▶ Supplied data
····················
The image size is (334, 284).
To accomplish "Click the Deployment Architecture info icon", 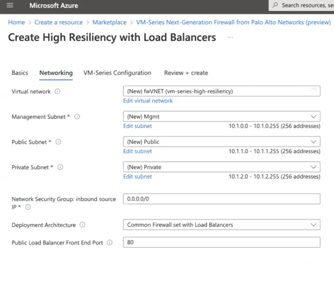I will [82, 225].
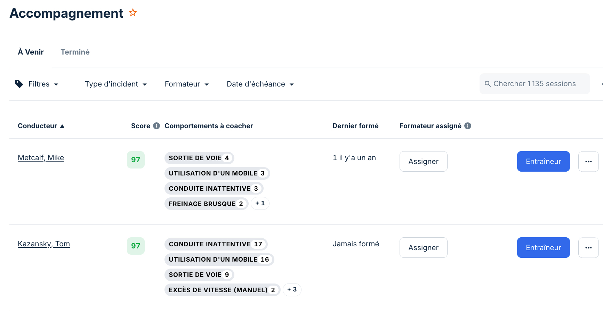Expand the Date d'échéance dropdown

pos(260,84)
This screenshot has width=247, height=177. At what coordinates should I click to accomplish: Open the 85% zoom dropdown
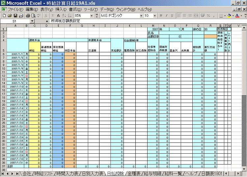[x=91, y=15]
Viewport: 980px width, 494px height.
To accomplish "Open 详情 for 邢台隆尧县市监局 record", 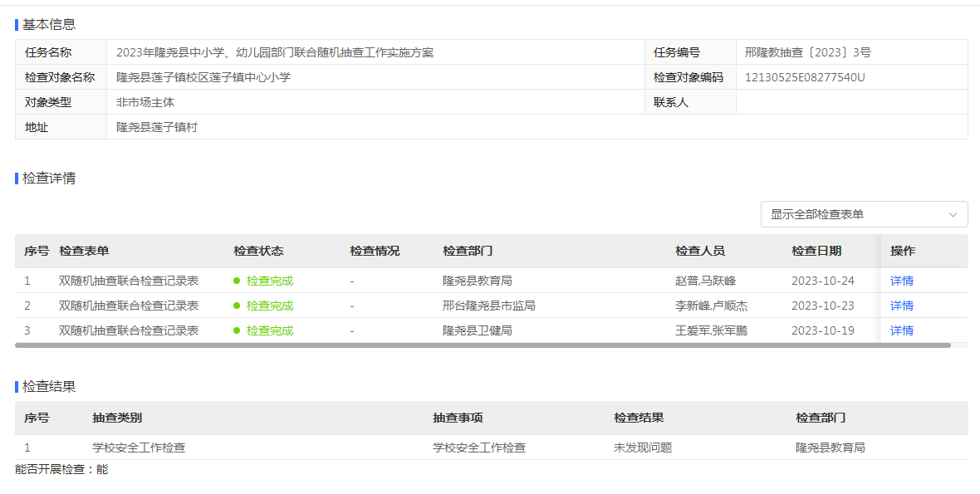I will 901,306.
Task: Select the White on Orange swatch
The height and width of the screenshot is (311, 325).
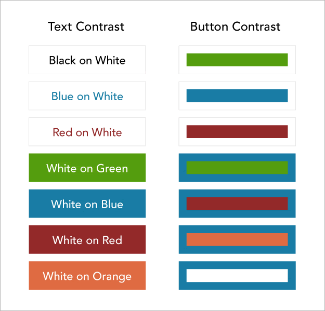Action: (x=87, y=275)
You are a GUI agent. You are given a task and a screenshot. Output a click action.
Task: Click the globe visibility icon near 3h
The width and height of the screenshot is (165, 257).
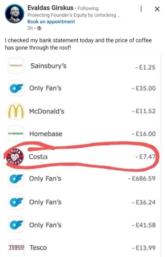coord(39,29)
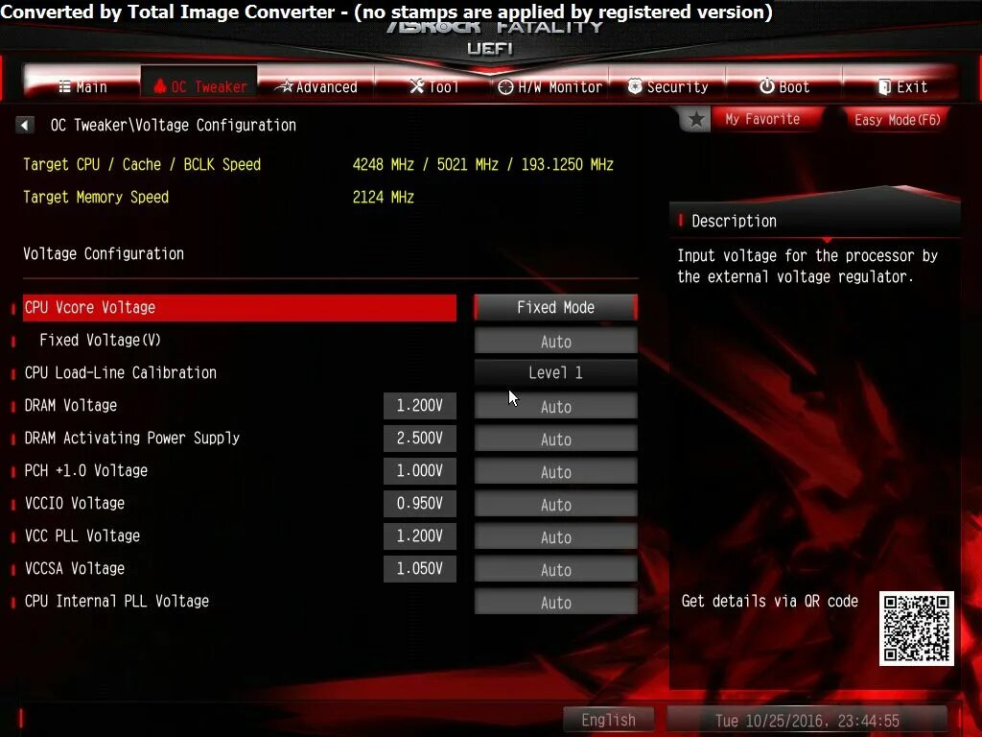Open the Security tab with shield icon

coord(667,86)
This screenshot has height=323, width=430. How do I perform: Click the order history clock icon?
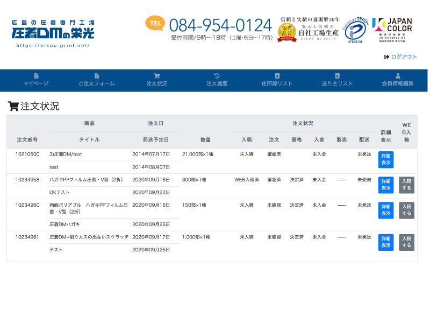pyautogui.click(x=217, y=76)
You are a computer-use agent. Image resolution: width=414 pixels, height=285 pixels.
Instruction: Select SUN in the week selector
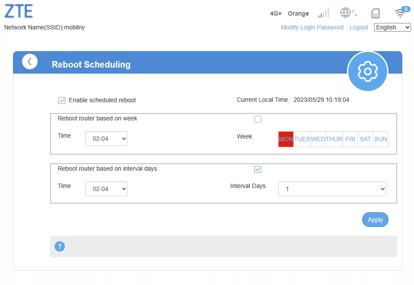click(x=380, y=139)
····················
▶ What you have to do
Work out how many lines above contain the word "agent". Give only the number.

▶ Answer area
2